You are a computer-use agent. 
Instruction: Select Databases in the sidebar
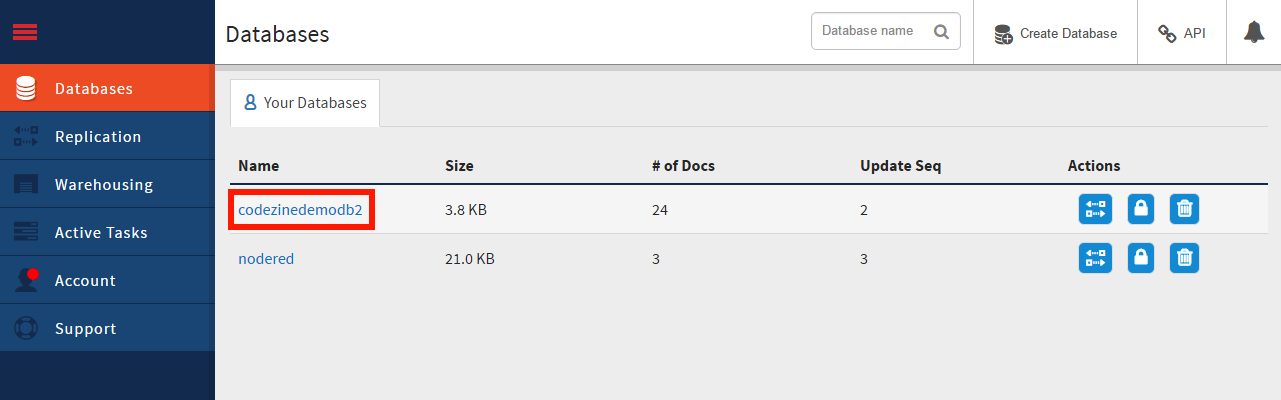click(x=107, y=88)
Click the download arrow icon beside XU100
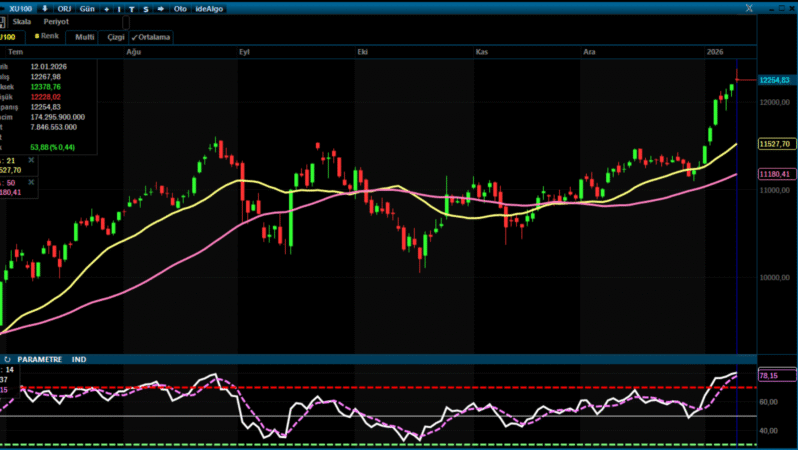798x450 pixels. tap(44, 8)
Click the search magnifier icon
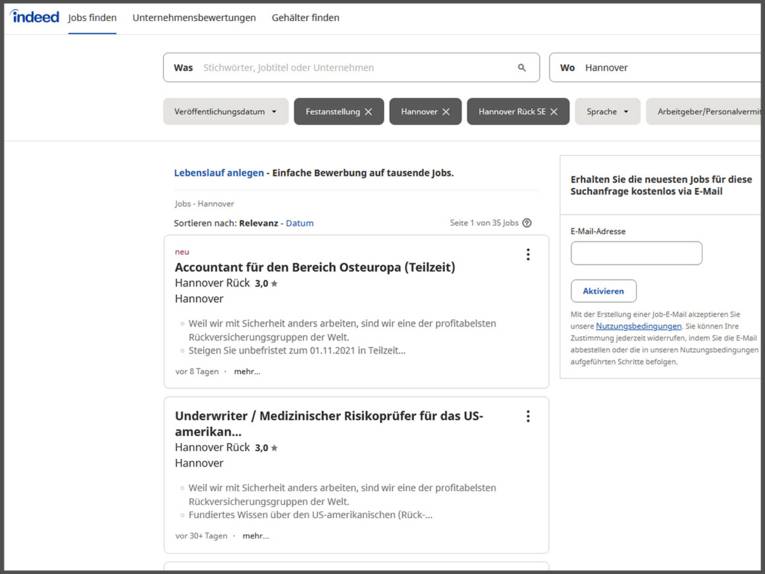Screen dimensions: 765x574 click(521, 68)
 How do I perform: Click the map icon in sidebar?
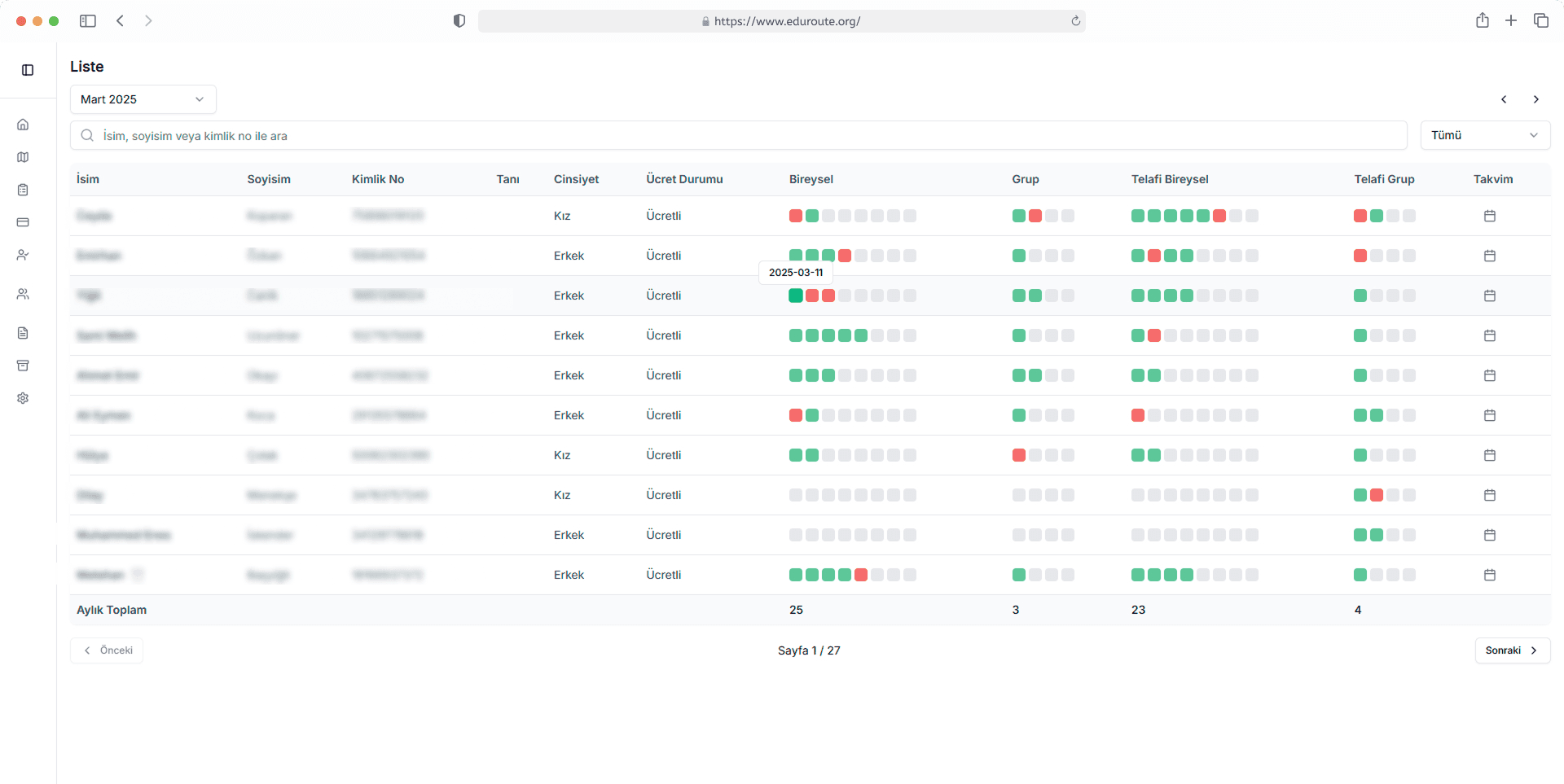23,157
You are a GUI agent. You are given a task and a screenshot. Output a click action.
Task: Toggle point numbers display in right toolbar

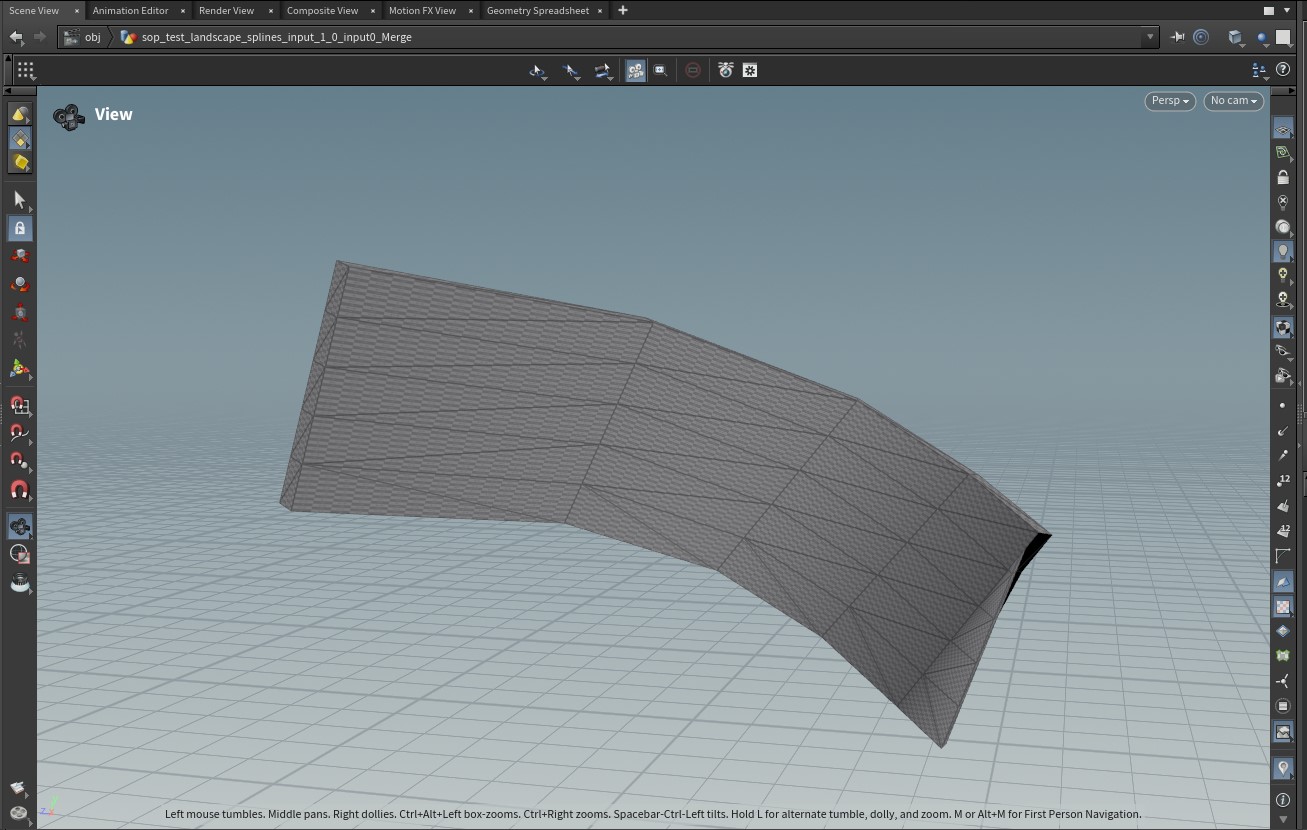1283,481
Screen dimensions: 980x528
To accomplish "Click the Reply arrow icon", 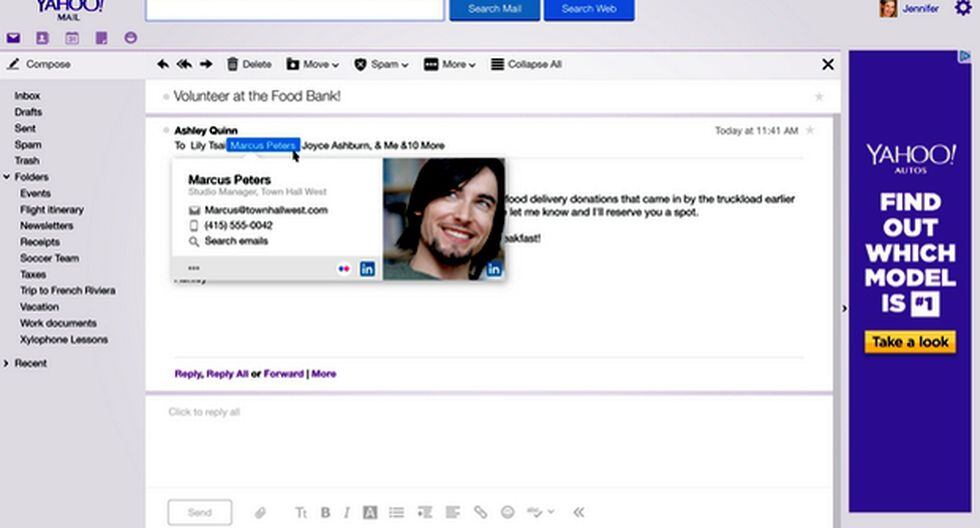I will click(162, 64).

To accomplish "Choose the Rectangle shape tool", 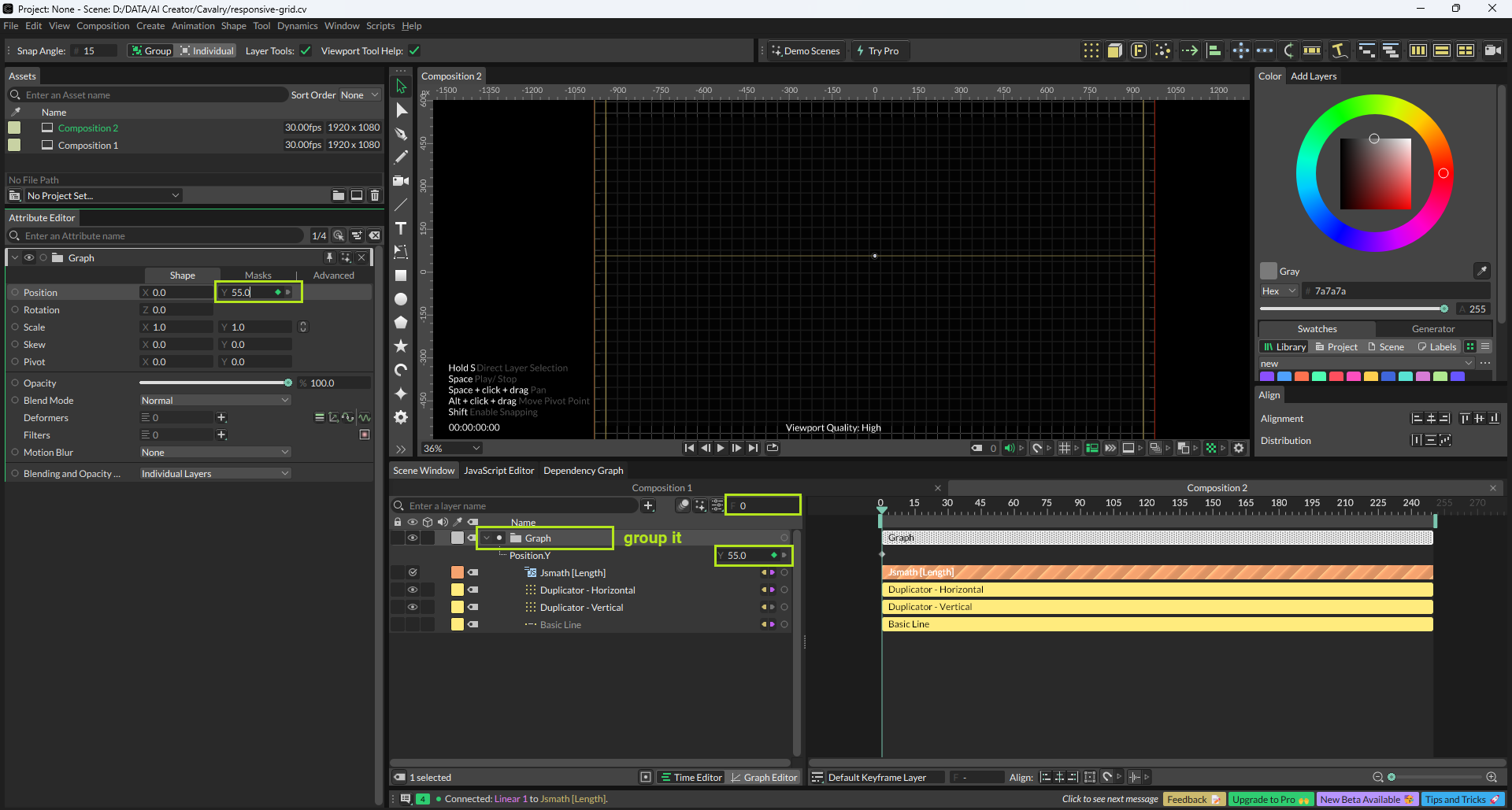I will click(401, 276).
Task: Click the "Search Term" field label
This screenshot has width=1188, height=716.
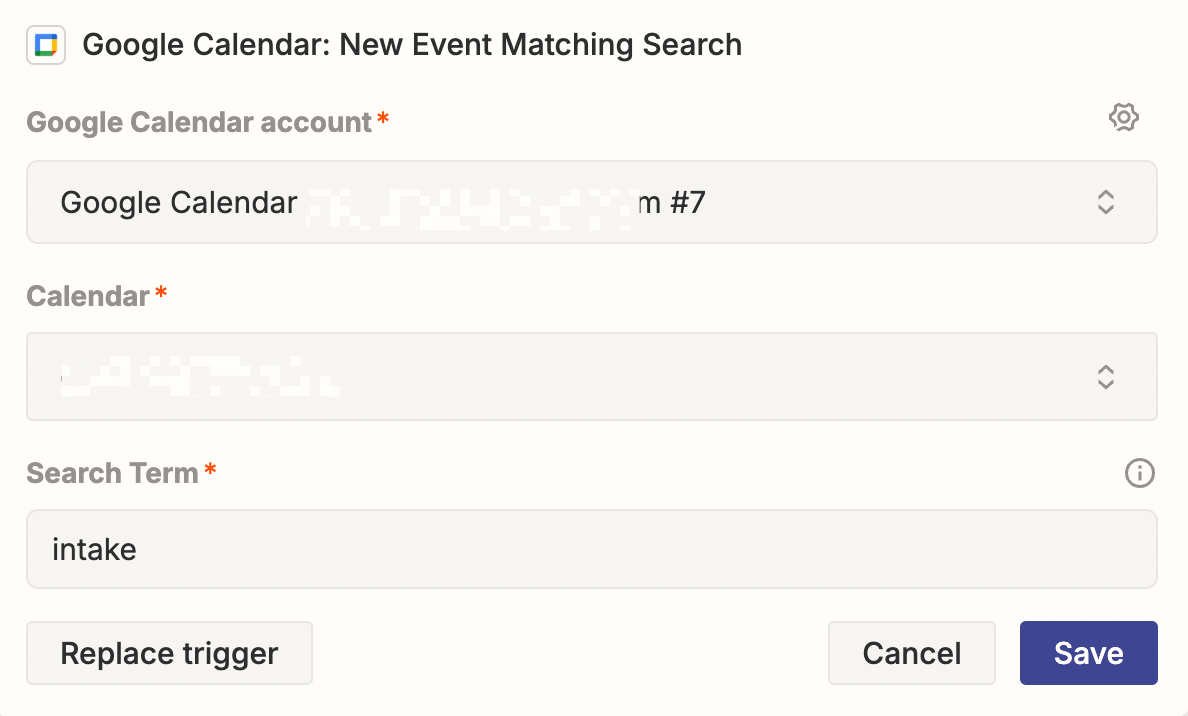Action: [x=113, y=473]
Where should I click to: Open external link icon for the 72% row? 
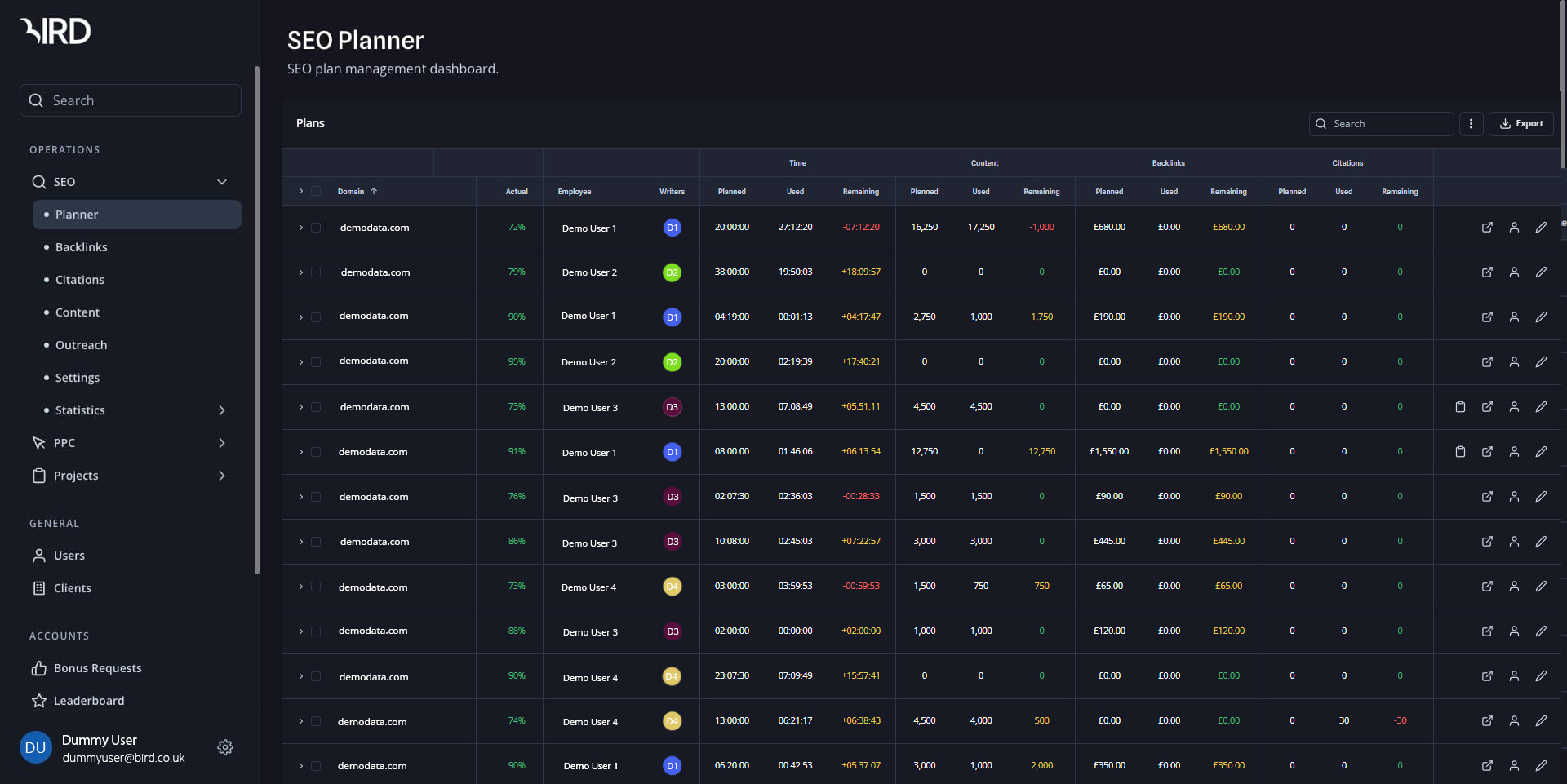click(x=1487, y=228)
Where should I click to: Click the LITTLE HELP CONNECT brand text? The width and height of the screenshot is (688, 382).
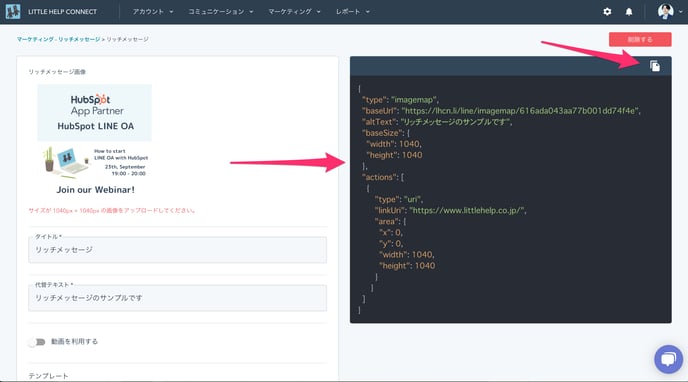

▬▬▬▬▬▬

**TASK DETAILS:**
Scan the material above for the word "agent". Copy each line where it occurs.

**WORKED SOLUTION:**
You are a computer-use agent. 
You are a GUI agent. You are given a task and a screenshot. Output a click action.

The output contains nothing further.